1930 ile 1935 yılları içinde onarım çalışmaları niçiniyle halka kapatılan Ayasofya’da Mustafa Kemal Atatürk’ün buyruğuyla bir dizi çalışmalar yapıldı. Bu çalışmalar içinde çeşitli onarımlar, kubbenin demir jenerasyon ile çevrilmesi ve mozaiklerin ortaya çıkarılıp temizlenmesi sayılabilir. Onarım sırasında Ayasofya’nın, yeni Türkiye Cumhuriyeti’nin laiklik prensibi doğrultusunda, yapılış hedefi olan kiliseye yeniden çevrilmesi konusunda fikirler ortaya atılmışsa da bölgede yaşayan Hristiyan sayısının epeyce az olmasından dolayı oluşan talep yetersizliği, bölgede bu kadar görkemli bir kiliseye karşı yapılabilecek olası provakasyonlar ve mimarinin tarihî ehemmiyeti göz önüne alınarak Bakanlar Konseyi’nin 24 Kasım 1934 tarih ve 7/1589 sayılı sonucuyla müzeye çevrilmiştir. 1 Şubat 1935’te ziyarete açılan müzeyi Atatürk 6 Şubat 1935 tarihinde ziyaret etmiştir. Yüzseneler daha sonra mermer yerdeki halıların kaldırılmasıyla taban döşemesi ve insan figürlü mozaikleri örten sıvanın kaldırılmasıyla da harika mozaikler yeniden gün ışığına çıkarılmıştır.

AYASOFYA

Ayasofya’nın sistemli olarak incelenmesi, onarımı ve temizlenmesi ABD’deki Bizans Enstitüsü (the Byzantine Institute of America) isimli kurumun 1931’deki ve Dumbarton Oaks Alan Komitesi’nin 1940’lı senelerdaki teşebbüsüyle sağlanmıştır. Bu kapsamda yapılan arkeolojik çalışmalar K. J. Conant, W. Emerson, R. L. Van Kaç, P.A. Underwood, T. Whittemore, E. Hawkins, R. J. Mainstone ve C. Mango tarafınca sürdürülmüş ve Ayasofya’nın tarihine, yapısını ve dekorasyonuna ait başarılı sonuçlar elde edilmiştir. Ayasofya’da çalışmalarda bulunmuş başka isimlerden kimileri A. M. Schneider, F. Dirimtekin ve Prof. A. Çakmak’tır. Bizans Enstitüsü takımı mozaik arama ve temizleme işleriyle uğraşırken, R. Van Kaç idaresindeki bir takım de binanın, taş taş ölçülerek rölövelerini çıkarma çalışmasına girişmiştir. Çalışmalar hala çeşitli uluslardan bilim insanlarınca sürdürülmektedir.

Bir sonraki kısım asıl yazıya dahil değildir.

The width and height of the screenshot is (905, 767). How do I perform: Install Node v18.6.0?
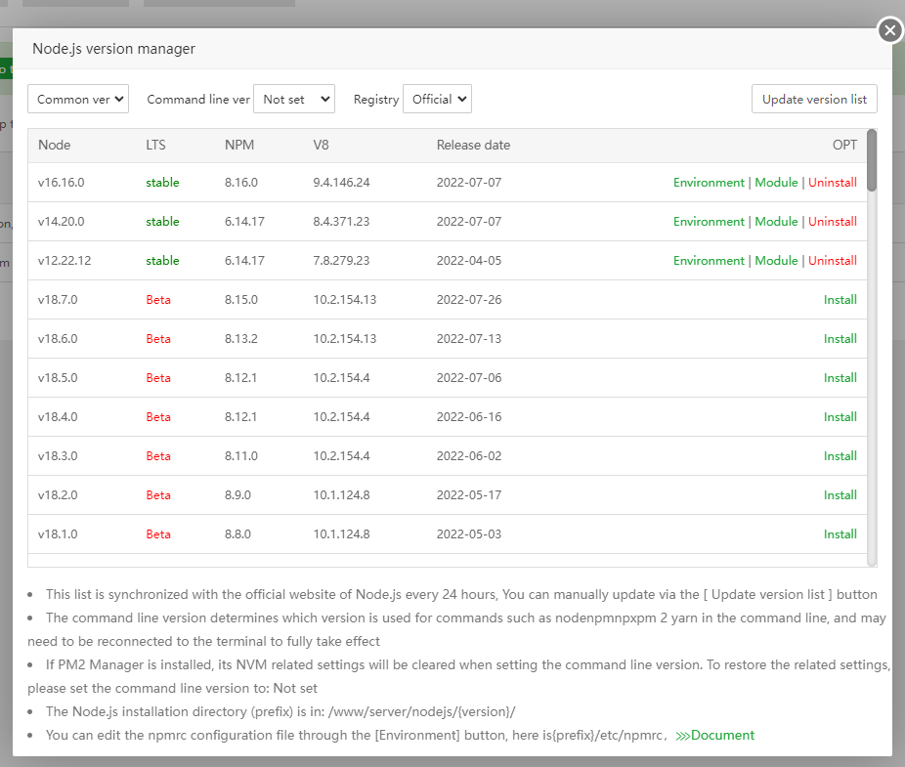pos(840,339)
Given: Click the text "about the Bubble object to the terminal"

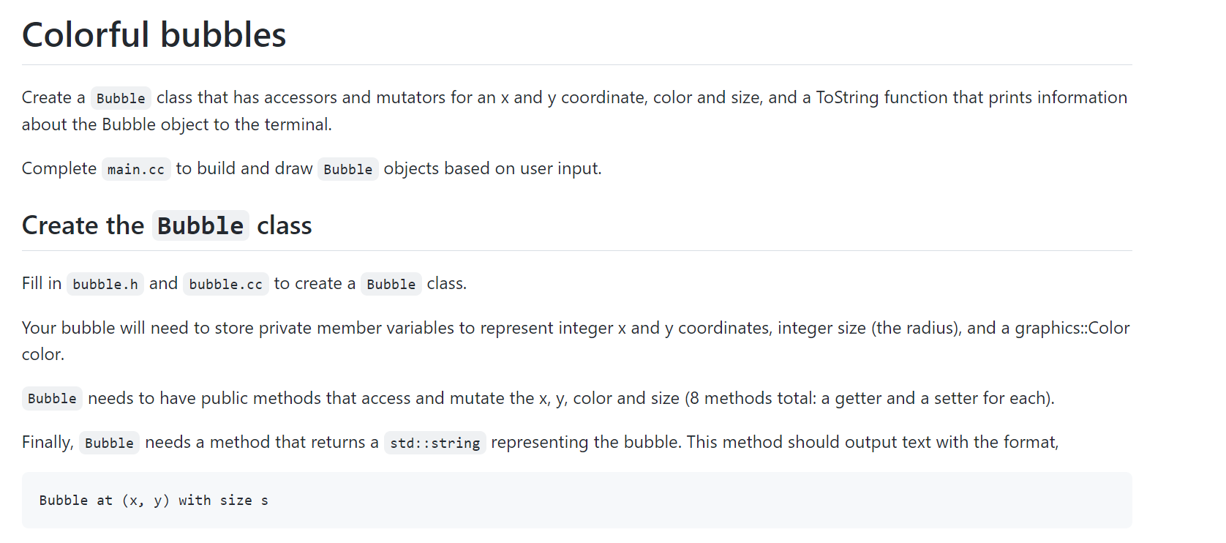Looking at the screenshot, I should (x=175, y=124).
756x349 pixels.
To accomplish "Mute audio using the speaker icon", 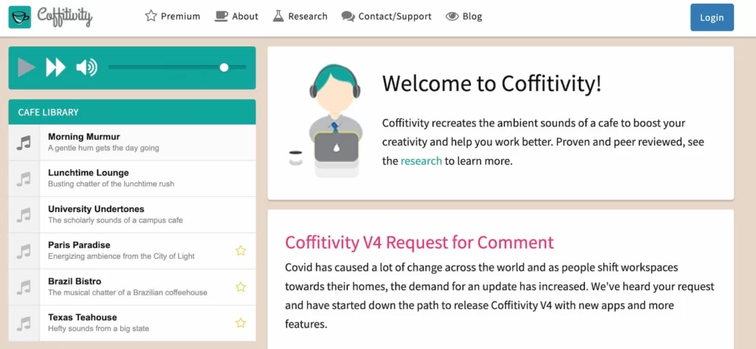I will click(87, 67).
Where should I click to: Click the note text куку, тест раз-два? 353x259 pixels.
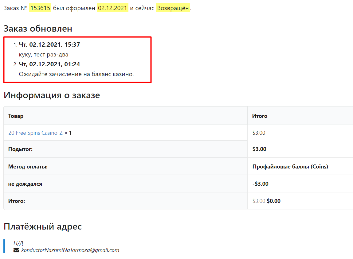pyautogui.click(x=44, y=55)
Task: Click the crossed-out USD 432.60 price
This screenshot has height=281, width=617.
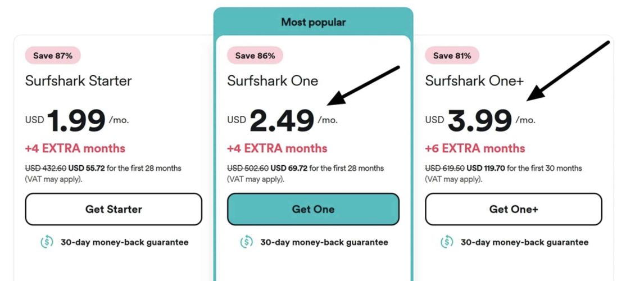Action: point(45,168)
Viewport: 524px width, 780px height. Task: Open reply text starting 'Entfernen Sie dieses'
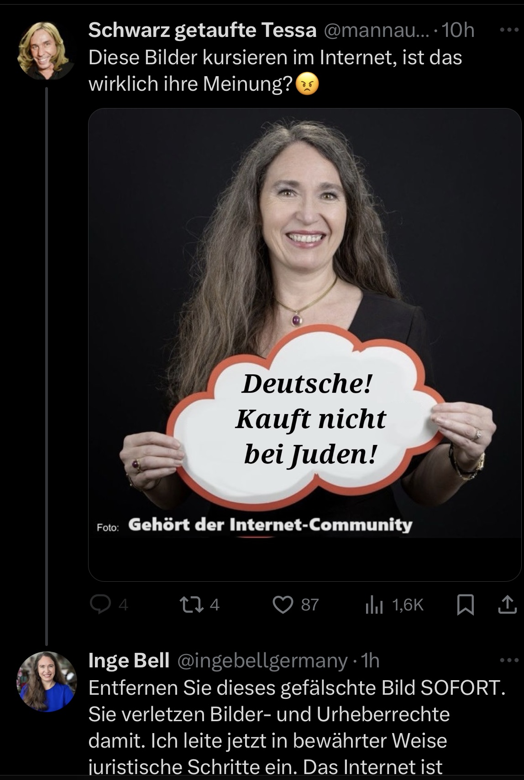pyautogui.click(x=297, y=727)

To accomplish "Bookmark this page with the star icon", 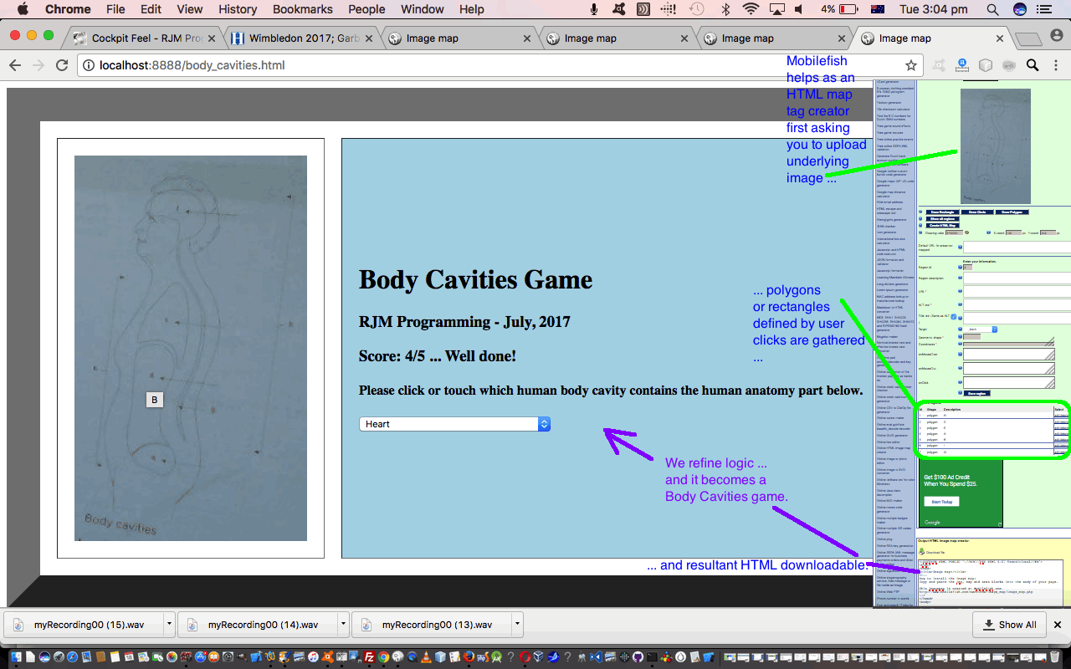I will tap(910, 65).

Temmuz 2016’da Ayasofya Müzesi’nde düzenlenen Kadir Gecesi programında, 85 yıl ortadan daha sonra sabah namazı ezanı okundu. TRT Diyanet TV’nin Ramazan ayı boyunca Ayasofya’dan “Bereket Vakti Ayasofya” isimli sahur programını ekranlara getirmesine Yunanistan’dan reaksiyon geldi. Ekim 2016’da Müze’nin ibadete açık olan kısmı Hünkar Kasrı’na, Diyanet İşleri Başkanlığı tarafınca uzun senelerdan daha sonra birinci sefer asaleten imam atandı. 2016 prestijiyle Hünkar Kasrı kısmında vakit namazlar kılınmaya ve minarelerinden Sultanahmet Camii ile 5 vakit ikili ezan okunmaya başlandı.